Every line of the listing is to be printed again exactly.

--- EXTRACTED ENTRIES Enclosed Below ---

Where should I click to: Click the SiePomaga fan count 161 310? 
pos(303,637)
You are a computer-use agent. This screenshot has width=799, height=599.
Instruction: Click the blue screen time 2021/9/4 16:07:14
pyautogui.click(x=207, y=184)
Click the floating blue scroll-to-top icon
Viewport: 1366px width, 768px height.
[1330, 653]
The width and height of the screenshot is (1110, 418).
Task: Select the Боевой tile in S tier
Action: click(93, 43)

--- End of Enclosed EXTRACTED ENTRIES ---

* ANSWER BELOW
Where should I click to: Click the SiePomaga fan count 161 310? 
pos(303,637)
You are a computer-use agent. This screenshot has width=799, height=599.
Instruction: Click the blue screen time 2021/9/4 16:07:14
pyautogui.click(x=207, y=184)
Click the floating blue scroll-to-top icon
Viewport: 1366px width, 768px height.
[1330, 653]
The width and height of the screenshot is (1110, 418).
Task: Select the Боевой tile in S tier
Action: click(93, 43)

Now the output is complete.